When hunters start stirring, deer, especially big bucks, move to escape areas in dense cover or steep terrain. Courtesy of NC Wildlife |
You’ve found a good hunting locale with a healthy deer population, including some big bucks. Now you must answer a very important question: Where, exactly, will you put your stand?
Choose the right spot and you could see the buck of a lifetime. Select the wrong place and you’ll experience disappointment.
You must scout to determine the ideal stand location, looking for hotspots like these.
Funnels
Always watch for stand sites where terrain features funnel deer through a small area. In farmlands, this often is a tree line or overgrown fence row connecting two tracts of woodlands surrounded by agricultural fields. When a buck moves from the south woods to the north section, it will follow the cover strip and can be intercepted by a watchful hunter in an elevated stand. Other funnels include crossing spots on deep ravines, saddles between ridge peaks, benches on mountainsides, heavy-cover strips between open feeding areas and open paths through clearcuts or thickets.
Active Scrapes
Finding a line of fresh scrapes helps identify a mature buck’s travel route. Putting a stand nearby is definitely worthwhile, but it need not be right on top of a scrape as long as you can cover the route. Use terrain, cover and local wind flows to your maximum advantage when selecting a stand site. For example, predominant winds might not let you kill the buck down in the draw where the biggest scrapes are, but you have a chance up on the ridge where the travel route leads. Study local conditions and place your stand accordingly.
Escape Areas
Each morning when hunters start dispersing en masse into deer territory, deer go where they can avoid humans. These escape areas usually feature dense cover or steep terrain. Situate a tree stand where you can see likely entrance or exit paths and be there watching when other hunters start stirring. Look for rugged cover-filled areas where wary bucks might feel safe: thick creek-bottom brush, hollows full of vines and blowdowns, a bench just below a ridgetop or brushy knolls overlooking feeding areas.
Trails
Heavily used deer trails can be choice hunting spots. For example, one good stand site is where you can watch a trail deer travel between a daytime bedding area in dense cover and a nighttime feeding area such as a crop field. If you’ll hunt more during the morning, it might be best to have a stand closer to the bedding area. That way there’s a better chance you’ll see a deer coming to bed down after the sun is up. If you plan to hunt more in late afternoon, put the stand closer to the feeding area.
Swamps
Lightly hunted swamps often harbor big-racked bucks. An ideal stand site is on a long “ridge” of higher ground deer can travel and keep their feet dry. These aren’t distinct like mountain ridges. They appear as slightly higher elevations on a topo map, often adjacent oxbow lakes or near the swamp’s outer perimeter where lowlands give way to dryer terrain. Scout for crossing places between water bodies, too. For example, a slough connecting two oxbow lakes might have a beaver-dam “bridge” where deer cross, making this a good stand site. Likewise, a narrow spot in an otherwise broad bayou might serve as a travel route, even if deer have to swim across.
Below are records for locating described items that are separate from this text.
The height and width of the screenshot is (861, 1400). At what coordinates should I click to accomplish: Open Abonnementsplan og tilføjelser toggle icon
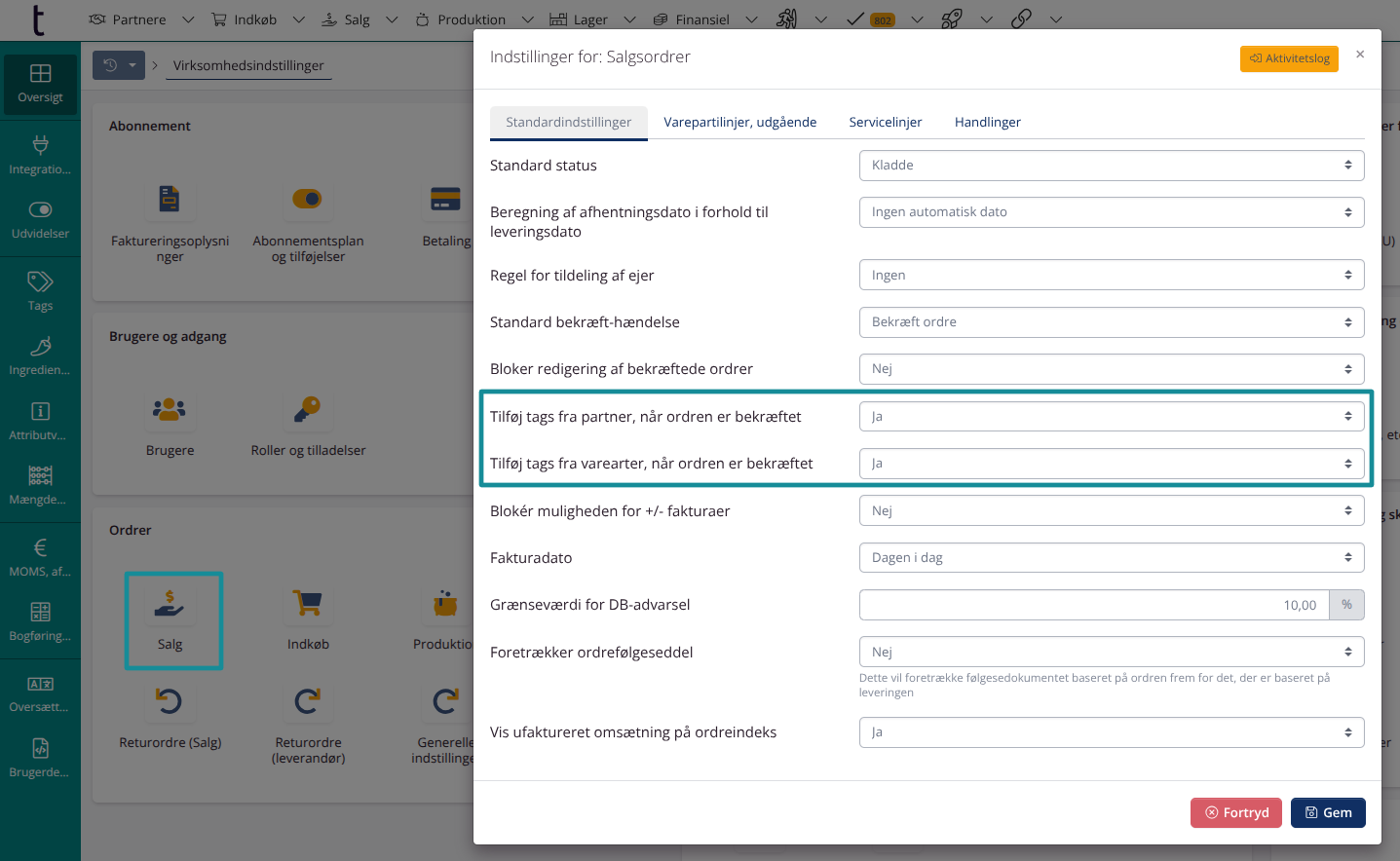(308, 200)
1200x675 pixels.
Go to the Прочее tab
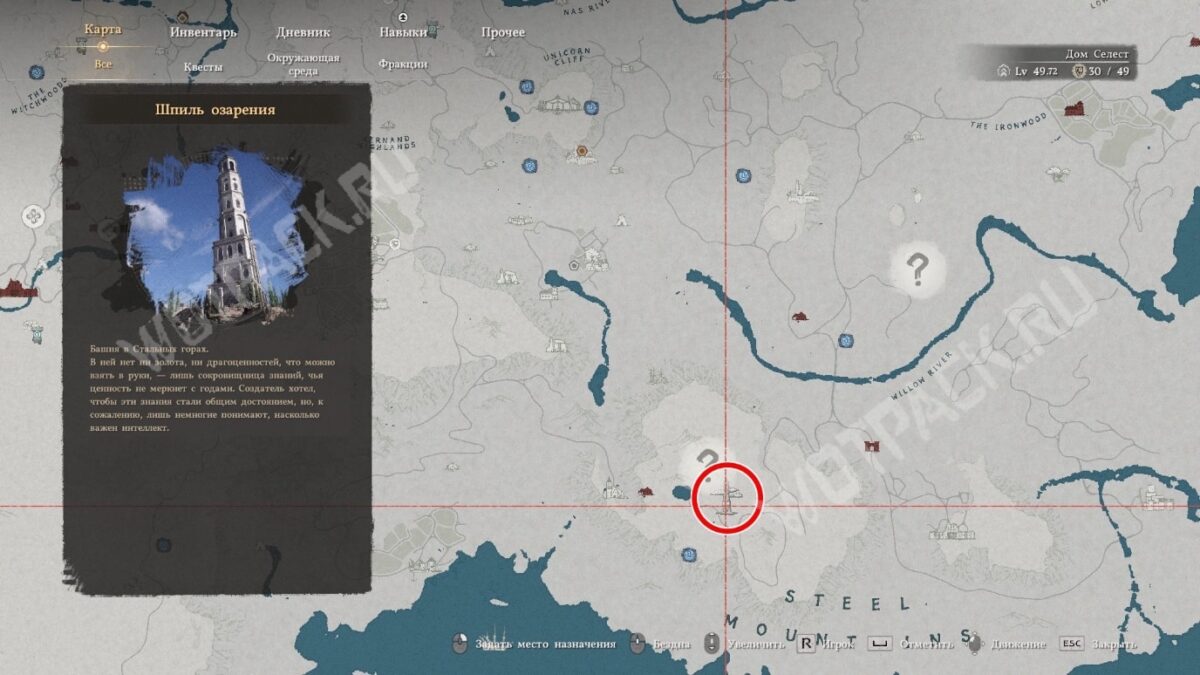point(502,31)
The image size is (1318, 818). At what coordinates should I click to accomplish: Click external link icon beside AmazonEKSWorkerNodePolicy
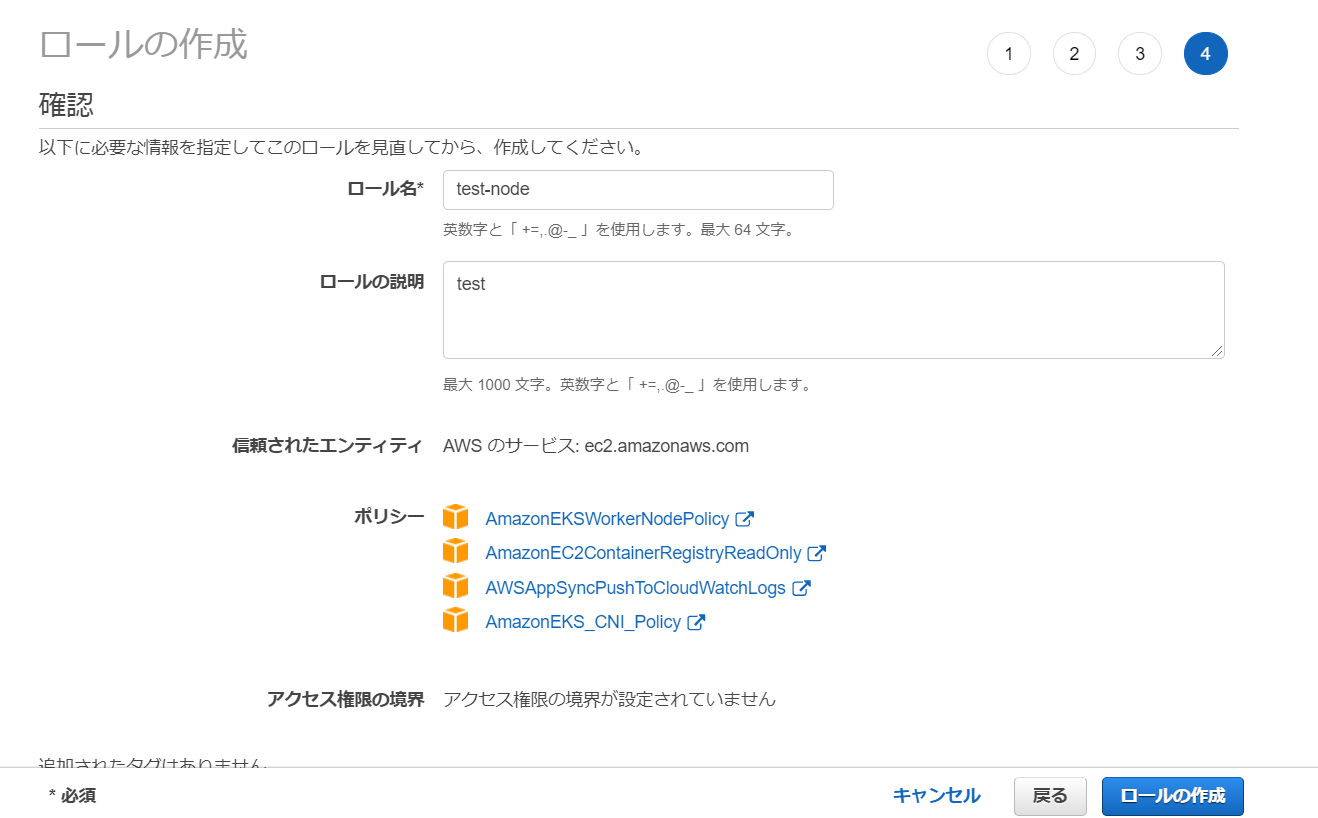[x=744, y=519]
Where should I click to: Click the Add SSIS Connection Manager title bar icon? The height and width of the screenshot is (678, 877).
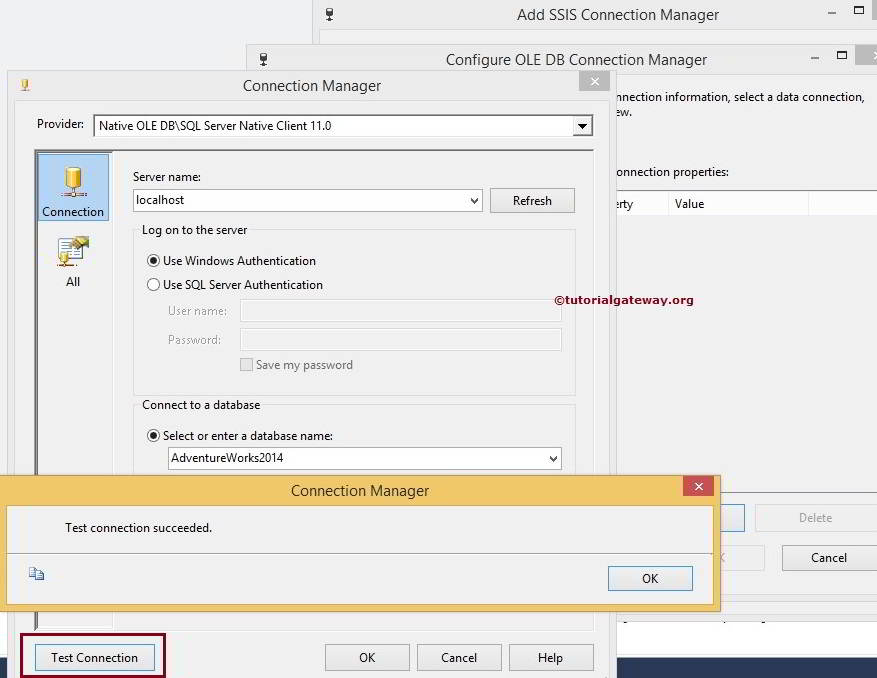328,14
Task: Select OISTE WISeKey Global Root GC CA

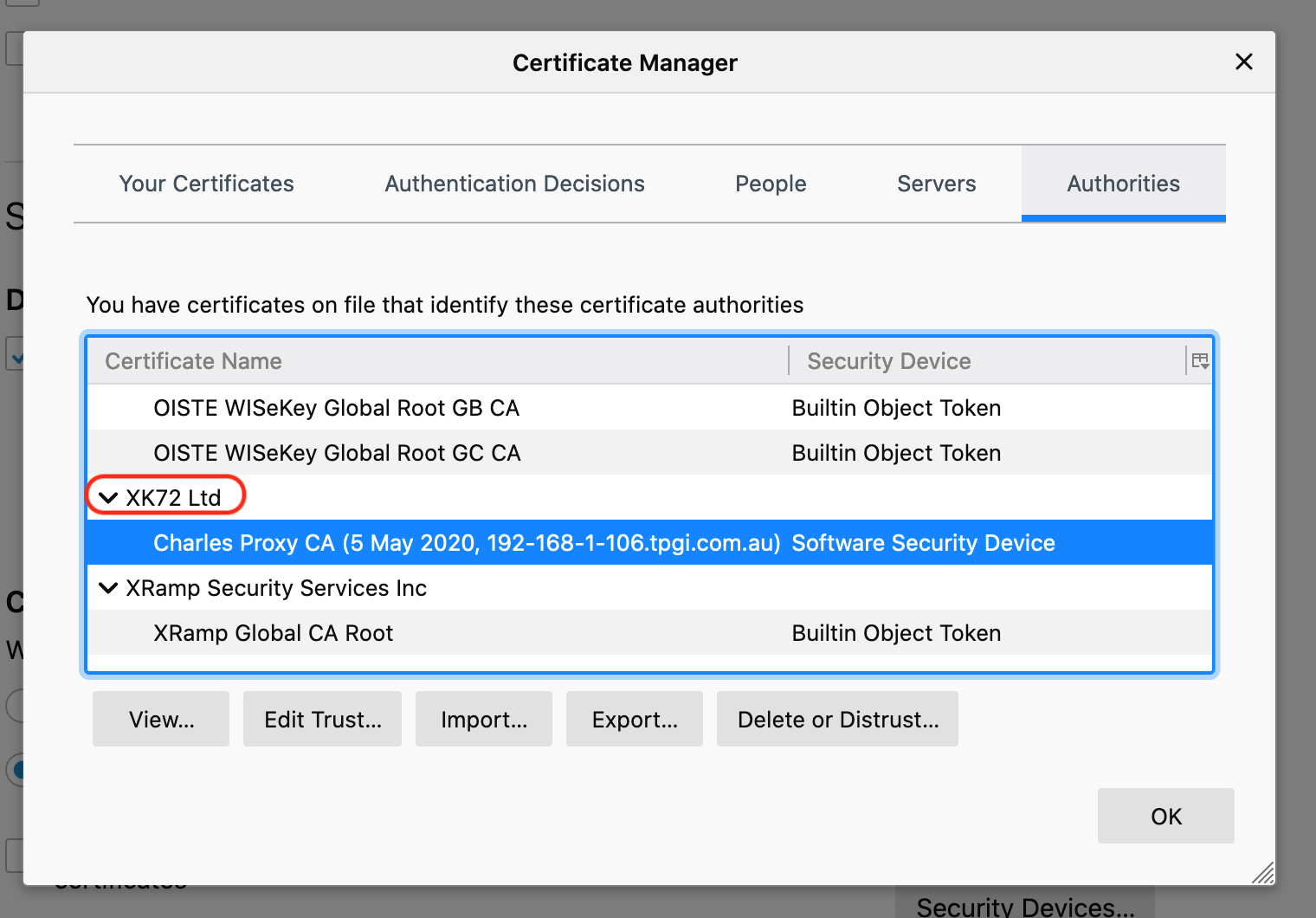Action: point(337,453)
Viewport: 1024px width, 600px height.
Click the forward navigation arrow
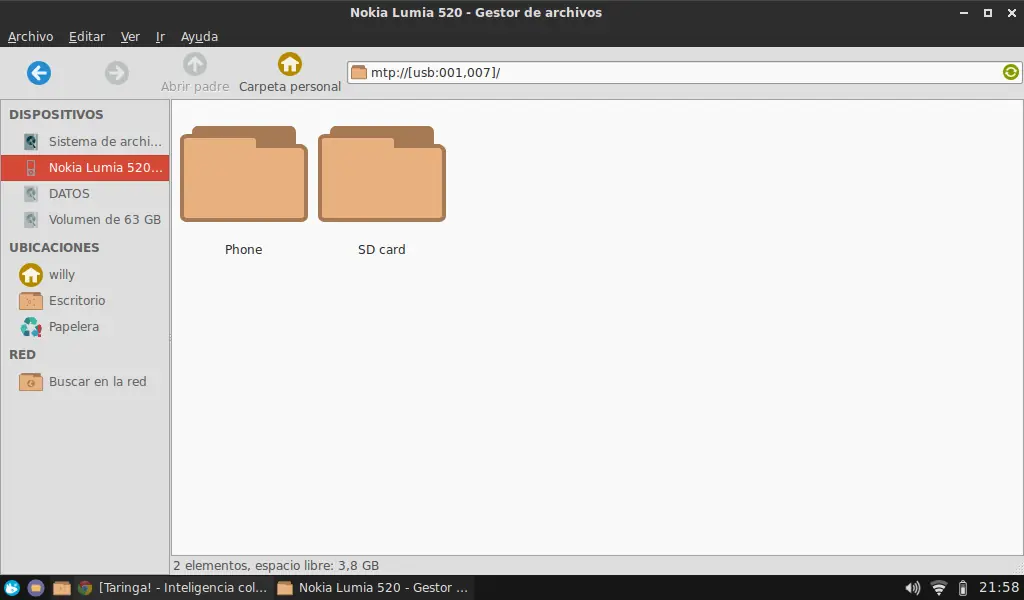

Deer often follow the path of least resistance, traveling through funnels in terrain or cover like this. |
Edge Areas
Deer are edge lovers, often traveling and feeding where two habitat types come together. For example, whitetails are more likely to be seen where a pine planting abuts a hardwood stand rather than deep within the pines or hardwoods themselves, making the edge area best for stand placement. Crop field/woodland edges and edges of rivers and lakes are deer hotspots, too.
Power Or Gas Lines
Rifle hunters love these open areas. They allow long-range viewing and shooting, and can be planted with foods that attract whitetails. A tall stand that allows distant viewing and easy turning to tag a buck from long range is desirable.
Finger Ridges
Place your hand flat on a table. Now spread your fingers. Pretend these are finger ridges coming off a main ridge. The hub — the back of your hand — is where most deer pass through, and you should scout there for a stand location. If the hub is also a nice oak flat with plentiful acorns, that’s a real hotspot. These are definitely places to scout and put a stand if sign indicates deer activity.
Fence Crossings
Deer travel paths of least resistance, so they habitually pass through gaps in fence lines. A concealed stand with a good view of deer crossing here can be a real producer. Find where a tree has fallen across a fence, and you’ve located a blue-ribbon stand site. Deer will jump through repeatedly until the fence gets fixed.
Wooded Points
Strips of brush or trees jutting into feeding fields can be golden stand locations. These often these exist because there’s a draw there or the ground stays wet. Whatever the reason, if you find a place like this, examine it thoroughly. Chances are deer use it to enter and exit the field, and a properly placed stand can help you kill one.